BEGIN RAW RECORDS
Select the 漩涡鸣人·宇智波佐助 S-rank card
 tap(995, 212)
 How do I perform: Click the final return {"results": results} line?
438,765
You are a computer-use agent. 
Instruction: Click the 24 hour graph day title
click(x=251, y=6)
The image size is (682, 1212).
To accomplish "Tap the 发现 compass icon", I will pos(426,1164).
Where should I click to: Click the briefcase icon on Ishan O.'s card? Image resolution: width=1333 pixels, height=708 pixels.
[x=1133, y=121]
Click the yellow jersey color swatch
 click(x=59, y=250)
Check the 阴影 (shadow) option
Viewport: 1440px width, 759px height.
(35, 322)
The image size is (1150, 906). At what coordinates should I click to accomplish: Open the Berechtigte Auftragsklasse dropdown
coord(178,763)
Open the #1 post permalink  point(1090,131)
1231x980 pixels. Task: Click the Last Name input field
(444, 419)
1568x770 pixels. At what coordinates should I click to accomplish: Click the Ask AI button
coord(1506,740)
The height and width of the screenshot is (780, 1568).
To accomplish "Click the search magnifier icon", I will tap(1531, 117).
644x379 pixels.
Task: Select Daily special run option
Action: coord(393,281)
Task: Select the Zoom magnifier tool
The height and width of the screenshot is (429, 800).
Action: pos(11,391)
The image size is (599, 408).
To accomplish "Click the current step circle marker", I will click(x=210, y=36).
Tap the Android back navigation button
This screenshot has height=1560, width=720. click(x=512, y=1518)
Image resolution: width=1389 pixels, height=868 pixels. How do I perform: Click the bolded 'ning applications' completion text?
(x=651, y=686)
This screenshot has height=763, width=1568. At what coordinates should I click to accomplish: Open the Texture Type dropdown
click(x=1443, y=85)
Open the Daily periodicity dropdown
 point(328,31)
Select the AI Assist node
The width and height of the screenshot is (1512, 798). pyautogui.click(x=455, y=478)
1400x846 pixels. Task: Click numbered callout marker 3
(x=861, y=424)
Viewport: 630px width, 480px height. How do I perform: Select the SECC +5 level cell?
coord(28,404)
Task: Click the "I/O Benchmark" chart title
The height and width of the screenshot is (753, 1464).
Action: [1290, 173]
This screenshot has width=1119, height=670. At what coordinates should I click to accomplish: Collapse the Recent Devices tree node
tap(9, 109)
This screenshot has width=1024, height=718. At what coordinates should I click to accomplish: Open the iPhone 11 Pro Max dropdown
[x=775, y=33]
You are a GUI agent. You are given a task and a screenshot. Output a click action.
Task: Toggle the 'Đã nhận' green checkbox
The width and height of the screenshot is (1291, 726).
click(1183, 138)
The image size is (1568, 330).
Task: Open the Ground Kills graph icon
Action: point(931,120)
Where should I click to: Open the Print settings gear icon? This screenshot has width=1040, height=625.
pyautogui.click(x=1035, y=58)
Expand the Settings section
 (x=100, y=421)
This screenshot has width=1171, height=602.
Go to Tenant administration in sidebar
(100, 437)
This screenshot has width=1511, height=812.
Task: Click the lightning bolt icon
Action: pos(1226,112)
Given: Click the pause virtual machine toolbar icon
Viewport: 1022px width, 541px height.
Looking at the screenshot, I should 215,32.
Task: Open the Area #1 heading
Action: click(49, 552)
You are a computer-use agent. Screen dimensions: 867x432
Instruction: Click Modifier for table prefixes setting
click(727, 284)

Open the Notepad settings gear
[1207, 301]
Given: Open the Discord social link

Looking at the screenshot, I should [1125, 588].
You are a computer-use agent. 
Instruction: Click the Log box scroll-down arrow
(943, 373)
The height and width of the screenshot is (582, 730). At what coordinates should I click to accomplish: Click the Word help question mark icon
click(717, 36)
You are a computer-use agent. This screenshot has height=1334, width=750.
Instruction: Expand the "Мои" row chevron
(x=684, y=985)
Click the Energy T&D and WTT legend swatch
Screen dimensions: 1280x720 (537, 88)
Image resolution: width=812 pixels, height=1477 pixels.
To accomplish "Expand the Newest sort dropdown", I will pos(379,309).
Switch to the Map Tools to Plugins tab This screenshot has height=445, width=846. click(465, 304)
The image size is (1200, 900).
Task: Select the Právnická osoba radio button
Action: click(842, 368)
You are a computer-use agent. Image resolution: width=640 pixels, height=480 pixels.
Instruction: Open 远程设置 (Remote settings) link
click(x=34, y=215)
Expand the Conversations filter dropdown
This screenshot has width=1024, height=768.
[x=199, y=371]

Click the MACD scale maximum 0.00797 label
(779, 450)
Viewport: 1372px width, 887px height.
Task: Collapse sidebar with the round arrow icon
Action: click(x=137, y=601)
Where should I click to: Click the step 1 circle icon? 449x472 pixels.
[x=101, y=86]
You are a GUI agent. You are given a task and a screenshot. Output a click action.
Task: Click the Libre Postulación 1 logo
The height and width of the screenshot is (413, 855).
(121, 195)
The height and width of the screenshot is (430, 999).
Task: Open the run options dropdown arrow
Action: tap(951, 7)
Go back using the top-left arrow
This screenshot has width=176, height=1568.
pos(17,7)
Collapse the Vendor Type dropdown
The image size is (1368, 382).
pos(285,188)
END RAW RECORDS
» GOAL OF THE EXERCISE
Copy all of the records above word for word, keeping every line unchanged.

» TASK ANSWER
Select the 漩涡鸣人·宇智波佐助 S-rank card
 tap(995, 212)
 How do I perform: Click the final return {"results": results} line?
438,765
You are a computer-use agent. 
Instruction: Click the 24 hour graph day title
click(x=251, y=6)
The image size is (682, 1212).
To accomplish "Tap the 发现 compass icon", I will pos(426,1164).
Where should I click to: Click the briefcase icon on Ishan O.'s card? Image resolution: width=1333 pixels, height=708 pixels.
[x=1133, y=121]
Click the yellow jersey color swatch
 click(x=59, y=250)
Check the 阴影 (shadow) option
Viewport: 1440px width, 759px height.
(35, 322)
The image size is (1150, 906). At what coordinates should I click to accomplish: Open the Berechtigte Auftragsklasse dropdown
coord(178,763)
Open the #1 post permalink  point(1090,131)
1231x980 pixels. Task: Click the Last Name input field
(444, 419)
1568x770 pixels. At what coordinates should I click to accomplish: Click the Ask AI button
coord(1506,740)
The height and width of the screenshot is (780, 1568).
To accomplish "Click the search magnifier icon", I will tap(1531, 117).
644x379 pixels.
Task: Select Daily special run option
Action: coord(393,281)
Task: Select the Zoom magnifier tool
The height and width of the screenshot is (429, 800).
Action: pos(11,391)
The image size is (599, 408).
To accomplish "Click the current step circle marker", I will click(x=210, y=36).
Tap the Android back navigation button
This screenshot has height=1560, width=720. click(x=512, y=1518)
Image resolution: width=1389 pixels, height=868 pixels. How do I perform: Click the bolded 'ning applications' completion text?
(x=651, y=686)
This screenshot has height=763, width=1568. At what coordinates should I click to accomplish: Open the Texture Type dropdown
click(x=1443, y=85)
Open the Daily periodicity dropdown
 point(328,31)
Select the AI Assist node
The width and height of the screenshot is (1512, 798). pyautogui.click(x=455, y=478)
1400x846 pixels. Task: Click numbered callout marker 3
(x=861, y=424)
Viewport: 630px width, 480px height. How do I perform: Select the SECC +5 level cell?
coord(28,404)
Task: Click the "I/O Benchmark" chart title
The height and width of the screenshot is (753, 1464).
Action: [1290, 173]
This screenshot has width=1119, height=670. At what coordinates should I click to accomplish: Collapse the Recent Devices tree node
tap(9, 109)
This screenshot has width=1024, height=718. At what coordinates should I click to accomplish: Open the iPhone 11 Pro Max dropdown
[x=775, y=33]
You are a GUI agent. You are given a task and a screenshot. Output a click action.
Task: Toggle the 'Đã nhận' green checkbox
The width and height of the screenshot is (1291, 726).
click(1183, 138)
The image size is (1568, 330).
Task: Open the Ground Kills graph icon
Action: point(931,120)
Where should I click to: Open the Print settings gear icon? This screenshot has width=1040, height=625.
pyautogui.click(x=1035, y=58)
Expand the Settings section
 (x=100, y=421)
This screenshot has width=1171, height=602.
Go to Tenant administration in sidebar
(100, 437)
This screenshot has width=1511, height=812.
Task: Click the lightning bolt icon
Action: pos(1226,112)
Given: Click the pause virtual machine toolbar icon
Viewport: 1022px width, 541px height.
Looking at the screenshot, I should 215,32.
Task: Open the Area #1 heading
Action: click(49, 552)
You are a computer-use agent. Screen dimensions: 867x432
Instruction: Click Modifier for table prefixes setting
click(727, 284)

Open the Notepad settings gear
[1207, 301]
Given: Open the Discord social link

Looking at the screenshot, I should [1125, 588].
You are a computer-use agent. 
Instruction: Click the Log box scroll-down arrow
(943, 373)
The height and width of the screenshot is (582, 730). At what coordinates should I click to accomplish: Click the Word help question mark icon
click(717, 36)
You are a computer-use agent. This screenshot has height=1334, width=750.
Instruction: Expand the "Мои" row chevron
(x=684, y=985)
Click the Energy T&D and WTT legend swatch
Screen dimensions: 1280x720 (537, 88)
Image resolution: width=812 pixels, height=1477 pixels.
To accomplish "Expand the Newest sort dropdown", I will pos(379,309).
Switch to the Map Tools to Plugins tab This screenshot has height=445, width=846. click(465, 304)
The image size is (1200, 900).
Task: Select the Právnická osoba radio button
Action: click(842, 368)
You are a computer-use agent. Image resolution: width=640 pixels, height=480 pixels.
Instruction: Open 远程设置 (Remote settings) link
click(x=34, y=215)
Expand the Conversations filter dropdown
This screenshot has width=1024, height=768.
[x=199, y=371]

Click the MACD scale maximum 0.00797 label
(779, 450)
Viewport: 1372px width, 887px height.
Task: Collapse sidebar with the round arrow icon
Action: click(x=137, y=601)
Where should I click to: Click the step 1 circle icon? 449x472 pixels.
[x=101, y=86]
You are a GUI agent. You are given a task and a screenshot. Output a click action.
Task: Click the Libre Postulación 1 logo
The height and width of the screenshot is (413, 855).
(121, 195)
The height and width of the screenshot is (430, 999).
Task: Open the run options dropdown arrow
Action: tap(951, 7)
Go back using the top-left arrow
This screenshot has width=176, height=1568.
pos(17,7)
Collapse the Vendor Type dropdown
The image size is (1368, 382).
pos(285,188)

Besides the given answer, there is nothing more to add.